9600 Baud is not necessarily 9600 bits per second (bps).  Baud measures the
number of signal changes per second.  For example, a Vadic 1200 Baud modem
is actually a 1200 bps modem.  The Baud rate is 600 and Vadic puts two bits
(called a dibit) into each signal change (Baud).  9600 Baud modems are
actually 9600 bps modems, transmitting at a much lower baud rate.  (Typically,
they pack three or four bits into each signal change.)

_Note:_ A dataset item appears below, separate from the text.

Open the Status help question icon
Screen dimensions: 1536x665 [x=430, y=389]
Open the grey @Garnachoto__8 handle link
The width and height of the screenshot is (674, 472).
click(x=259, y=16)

Also, contrary to a previous writer, 9600 bps doesn't necessarily translate
into 960 bytes per second (Bps).  The formula Bps = bps/10 is correct if you
are transmitting 8 bit bytes on an asynchronous link with one start bit and
one stop bit.  On synchronous links, you don't need start and stop bits so
you can send more bytes down the line faster, ignoring certain overhead bits
(which can be noticable if you screw things up.)  Or you can use more stop
bits, thus slowing down the byte rate.  Or you can use statistical data
compression thus sending more useful bytes down the line.  So on and so forth.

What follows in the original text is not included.